In the contract with ARAMARK, which is due for renewal on June 30, 2007, the school food authority was supposed to establish "an advisory board composed of parents, teachers and students to assist in menu planning."
Though a task force of these groups created a wellness plan for the district in the previous academic year, no current task force exists.
However, parents still have some controls.
Parents can tell the district not to allow their child to purchase extra food on the a la carte menu, like muffins or cookies, Harvey said.
Parents can also monitor what types of foods their children buy. When students buy food, their names and type of purchases (though not specific items) are logged to show which child bought a meal, which child bought extra food and so on.

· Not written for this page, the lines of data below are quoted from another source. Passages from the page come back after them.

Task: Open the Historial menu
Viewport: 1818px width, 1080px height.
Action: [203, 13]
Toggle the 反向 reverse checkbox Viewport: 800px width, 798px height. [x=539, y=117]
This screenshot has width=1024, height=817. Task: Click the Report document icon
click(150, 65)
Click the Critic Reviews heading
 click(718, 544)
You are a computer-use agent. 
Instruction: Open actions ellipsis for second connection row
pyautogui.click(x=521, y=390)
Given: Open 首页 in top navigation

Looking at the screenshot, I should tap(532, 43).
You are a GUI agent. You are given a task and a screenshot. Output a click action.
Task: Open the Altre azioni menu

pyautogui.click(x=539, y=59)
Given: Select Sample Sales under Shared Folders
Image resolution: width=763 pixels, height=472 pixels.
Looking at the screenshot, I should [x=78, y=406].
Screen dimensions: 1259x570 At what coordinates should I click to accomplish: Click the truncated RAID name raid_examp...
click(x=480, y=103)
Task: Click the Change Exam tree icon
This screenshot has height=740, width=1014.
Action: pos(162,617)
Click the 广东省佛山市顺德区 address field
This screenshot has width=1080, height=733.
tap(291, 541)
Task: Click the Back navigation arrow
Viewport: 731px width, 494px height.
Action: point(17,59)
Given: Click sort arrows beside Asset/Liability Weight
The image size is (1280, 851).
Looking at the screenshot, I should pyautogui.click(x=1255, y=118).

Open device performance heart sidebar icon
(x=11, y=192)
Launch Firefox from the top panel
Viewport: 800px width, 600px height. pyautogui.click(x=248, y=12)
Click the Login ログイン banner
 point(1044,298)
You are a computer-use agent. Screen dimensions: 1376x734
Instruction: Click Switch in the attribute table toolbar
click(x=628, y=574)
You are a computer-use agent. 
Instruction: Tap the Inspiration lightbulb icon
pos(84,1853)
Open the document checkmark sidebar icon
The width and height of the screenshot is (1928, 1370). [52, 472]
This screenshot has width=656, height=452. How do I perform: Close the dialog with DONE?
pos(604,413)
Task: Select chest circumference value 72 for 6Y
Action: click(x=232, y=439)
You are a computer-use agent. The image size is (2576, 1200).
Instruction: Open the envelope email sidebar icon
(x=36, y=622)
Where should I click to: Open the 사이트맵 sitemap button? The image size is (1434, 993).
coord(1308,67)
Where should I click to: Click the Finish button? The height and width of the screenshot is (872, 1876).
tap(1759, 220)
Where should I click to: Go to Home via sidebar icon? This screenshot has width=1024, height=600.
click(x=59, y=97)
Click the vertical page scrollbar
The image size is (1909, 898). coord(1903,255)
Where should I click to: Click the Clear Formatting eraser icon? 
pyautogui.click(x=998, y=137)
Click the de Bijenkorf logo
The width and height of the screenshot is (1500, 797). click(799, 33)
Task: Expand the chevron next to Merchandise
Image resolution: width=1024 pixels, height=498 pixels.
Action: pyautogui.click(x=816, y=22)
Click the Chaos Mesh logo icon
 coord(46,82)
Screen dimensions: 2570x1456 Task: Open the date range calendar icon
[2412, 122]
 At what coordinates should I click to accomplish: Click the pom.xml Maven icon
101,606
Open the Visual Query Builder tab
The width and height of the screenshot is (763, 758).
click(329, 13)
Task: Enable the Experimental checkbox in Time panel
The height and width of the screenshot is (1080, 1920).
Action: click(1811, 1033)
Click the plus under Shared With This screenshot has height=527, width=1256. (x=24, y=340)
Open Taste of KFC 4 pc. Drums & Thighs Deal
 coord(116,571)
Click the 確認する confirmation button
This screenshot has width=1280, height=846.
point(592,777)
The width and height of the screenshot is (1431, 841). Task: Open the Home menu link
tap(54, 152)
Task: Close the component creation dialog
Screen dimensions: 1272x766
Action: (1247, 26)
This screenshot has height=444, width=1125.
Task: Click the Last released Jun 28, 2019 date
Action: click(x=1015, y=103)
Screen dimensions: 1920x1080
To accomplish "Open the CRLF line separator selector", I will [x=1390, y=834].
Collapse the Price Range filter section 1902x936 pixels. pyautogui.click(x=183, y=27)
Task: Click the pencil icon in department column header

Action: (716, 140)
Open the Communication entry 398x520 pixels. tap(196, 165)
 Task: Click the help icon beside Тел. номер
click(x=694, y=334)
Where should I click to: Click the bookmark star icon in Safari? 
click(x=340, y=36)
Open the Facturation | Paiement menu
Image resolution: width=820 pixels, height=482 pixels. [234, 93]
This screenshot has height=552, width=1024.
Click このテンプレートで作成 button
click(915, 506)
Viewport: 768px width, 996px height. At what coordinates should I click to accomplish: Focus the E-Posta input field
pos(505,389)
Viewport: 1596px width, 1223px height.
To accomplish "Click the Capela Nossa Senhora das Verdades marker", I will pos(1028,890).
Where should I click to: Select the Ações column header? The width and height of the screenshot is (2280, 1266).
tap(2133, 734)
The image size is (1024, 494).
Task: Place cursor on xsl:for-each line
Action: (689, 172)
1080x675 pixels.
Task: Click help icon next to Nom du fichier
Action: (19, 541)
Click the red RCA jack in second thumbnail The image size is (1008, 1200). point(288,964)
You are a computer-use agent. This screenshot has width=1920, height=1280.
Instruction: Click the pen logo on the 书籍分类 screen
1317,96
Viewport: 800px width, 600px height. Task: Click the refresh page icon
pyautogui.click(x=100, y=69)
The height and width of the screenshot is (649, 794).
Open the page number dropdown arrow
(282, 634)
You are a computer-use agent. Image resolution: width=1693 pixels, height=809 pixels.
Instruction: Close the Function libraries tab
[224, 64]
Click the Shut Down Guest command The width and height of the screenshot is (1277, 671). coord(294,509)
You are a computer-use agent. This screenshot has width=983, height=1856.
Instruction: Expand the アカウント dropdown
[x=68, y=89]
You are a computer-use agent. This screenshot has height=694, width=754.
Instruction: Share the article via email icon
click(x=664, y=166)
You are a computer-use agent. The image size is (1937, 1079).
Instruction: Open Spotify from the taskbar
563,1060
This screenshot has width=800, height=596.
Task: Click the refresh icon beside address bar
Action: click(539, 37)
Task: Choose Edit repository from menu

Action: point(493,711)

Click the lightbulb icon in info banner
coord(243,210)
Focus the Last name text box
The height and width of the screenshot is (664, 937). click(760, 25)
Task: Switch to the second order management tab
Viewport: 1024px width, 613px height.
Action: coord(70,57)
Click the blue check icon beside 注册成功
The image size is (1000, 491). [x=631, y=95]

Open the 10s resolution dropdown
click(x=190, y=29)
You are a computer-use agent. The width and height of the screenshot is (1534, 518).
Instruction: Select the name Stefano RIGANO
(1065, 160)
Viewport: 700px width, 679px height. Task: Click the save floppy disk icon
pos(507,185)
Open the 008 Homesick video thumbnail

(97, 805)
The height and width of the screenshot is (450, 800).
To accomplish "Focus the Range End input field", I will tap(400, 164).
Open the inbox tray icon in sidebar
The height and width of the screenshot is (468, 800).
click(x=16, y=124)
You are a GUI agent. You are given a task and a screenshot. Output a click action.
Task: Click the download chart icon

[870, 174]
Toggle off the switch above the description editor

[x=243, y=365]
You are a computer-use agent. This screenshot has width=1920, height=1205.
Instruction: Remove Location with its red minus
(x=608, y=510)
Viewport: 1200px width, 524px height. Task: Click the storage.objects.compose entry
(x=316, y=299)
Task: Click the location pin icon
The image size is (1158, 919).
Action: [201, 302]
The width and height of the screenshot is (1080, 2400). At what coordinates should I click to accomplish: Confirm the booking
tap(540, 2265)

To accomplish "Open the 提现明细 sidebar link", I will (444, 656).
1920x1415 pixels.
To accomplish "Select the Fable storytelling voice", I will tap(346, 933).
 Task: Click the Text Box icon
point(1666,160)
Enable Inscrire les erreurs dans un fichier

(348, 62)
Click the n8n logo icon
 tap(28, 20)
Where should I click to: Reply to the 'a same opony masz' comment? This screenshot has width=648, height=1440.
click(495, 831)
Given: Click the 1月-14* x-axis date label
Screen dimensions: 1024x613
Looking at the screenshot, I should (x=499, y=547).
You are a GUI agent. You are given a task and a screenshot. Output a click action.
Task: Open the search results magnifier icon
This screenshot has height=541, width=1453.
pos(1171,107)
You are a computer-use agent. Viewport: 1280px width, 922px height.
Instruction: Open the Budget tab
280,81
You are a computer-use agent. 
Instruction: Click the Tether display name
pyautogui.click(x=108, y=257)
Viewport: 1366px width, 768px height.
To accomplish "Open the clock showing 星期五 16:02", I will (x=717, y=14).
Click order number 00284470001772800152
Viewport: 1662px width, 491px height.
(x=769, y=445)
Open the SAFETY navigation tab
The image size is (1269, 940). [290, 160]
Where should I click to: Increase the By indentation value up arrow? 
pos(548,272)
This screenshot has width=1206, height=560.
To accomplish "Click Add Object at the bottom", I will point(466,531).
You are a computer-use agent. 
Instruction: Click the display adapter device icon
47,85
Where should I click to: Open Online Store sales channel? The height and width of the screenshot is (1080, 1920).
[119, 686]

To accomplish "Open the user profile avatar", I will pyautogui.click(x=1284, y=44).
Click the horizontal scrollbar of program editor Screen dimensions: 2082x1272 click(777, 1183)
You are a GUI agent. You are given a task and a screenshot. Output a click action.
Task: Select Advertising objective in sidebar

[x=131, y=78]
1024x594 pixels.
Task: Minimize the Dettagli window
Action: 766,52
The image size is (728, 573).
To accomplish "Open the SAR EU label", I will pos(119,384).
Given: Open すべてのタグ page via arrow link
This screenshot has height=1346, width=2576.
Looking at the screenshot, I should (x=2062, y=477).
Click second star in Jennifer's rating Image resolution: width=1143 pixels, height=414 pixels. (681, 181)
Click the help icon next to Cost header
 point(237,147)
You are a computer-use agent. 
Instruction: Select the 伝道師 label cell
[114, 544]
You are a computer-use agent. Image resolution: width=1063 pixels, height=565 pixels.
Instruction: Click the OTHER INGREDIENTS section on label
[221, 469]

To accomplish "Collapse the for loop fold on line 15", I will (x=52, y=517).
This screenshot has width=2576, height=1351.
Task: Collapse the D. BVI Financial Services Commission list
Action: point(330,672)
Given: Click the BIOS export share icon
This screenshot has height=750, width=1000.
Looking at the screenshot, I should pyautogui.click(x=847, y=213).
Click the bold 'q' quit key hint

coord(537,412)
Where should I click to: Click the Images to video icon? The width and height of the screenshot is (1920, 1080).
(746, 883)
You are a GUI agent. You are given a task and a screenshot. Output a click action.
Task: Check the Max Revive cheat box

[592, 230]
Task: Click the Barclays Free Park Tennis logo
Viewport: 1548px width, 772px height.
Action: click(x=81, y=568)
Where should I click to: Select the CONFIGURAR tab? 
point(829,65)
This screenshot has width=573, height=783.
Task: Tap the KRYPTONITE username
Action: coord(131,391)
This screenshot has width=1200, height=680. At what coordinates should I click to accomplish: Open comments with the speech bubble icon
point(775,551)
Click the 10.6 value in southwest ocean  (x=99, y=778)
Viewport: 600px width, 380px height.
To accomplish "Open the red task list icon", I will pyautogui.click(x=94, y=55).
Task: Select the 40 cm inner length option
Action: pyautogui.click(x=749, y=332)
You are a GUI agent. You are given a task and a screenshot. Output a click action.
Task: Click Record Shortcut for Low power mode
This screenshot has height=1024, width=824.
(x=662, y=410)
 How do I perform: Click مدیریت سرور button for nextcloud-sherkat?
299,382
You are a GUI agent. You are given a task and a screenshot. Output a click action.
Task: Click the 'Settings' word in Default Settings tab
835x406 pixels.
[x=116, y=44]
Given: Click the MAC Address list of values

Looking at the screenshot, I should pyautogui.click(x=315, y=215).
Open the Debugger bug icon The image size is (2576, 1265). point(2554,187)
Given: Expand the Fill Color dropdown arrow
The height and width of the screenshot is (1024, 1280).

Urbana Middle School Principal Nancy Clinton said that students "have the opportunity to get ... balanced lunches every day" at the school, adding that most of the students at the school "seem fine with the food."
Harvey said parents should always contact her at her UMS office if they have questions about their child's purchases or about the food service. The school's number is 384-3687. Menus for each month are online at www.usd116.org/home/foodservice.html.
Heilman said that since the last school board meeting, Harvey has talked with Thomas Paine parents and some changes have been made.
"I want to give ARAMARK credit. Yogurt appeared this month," Heilman said. "(Harvey is) trying to find healthier options. We applaud that. Let's keep going."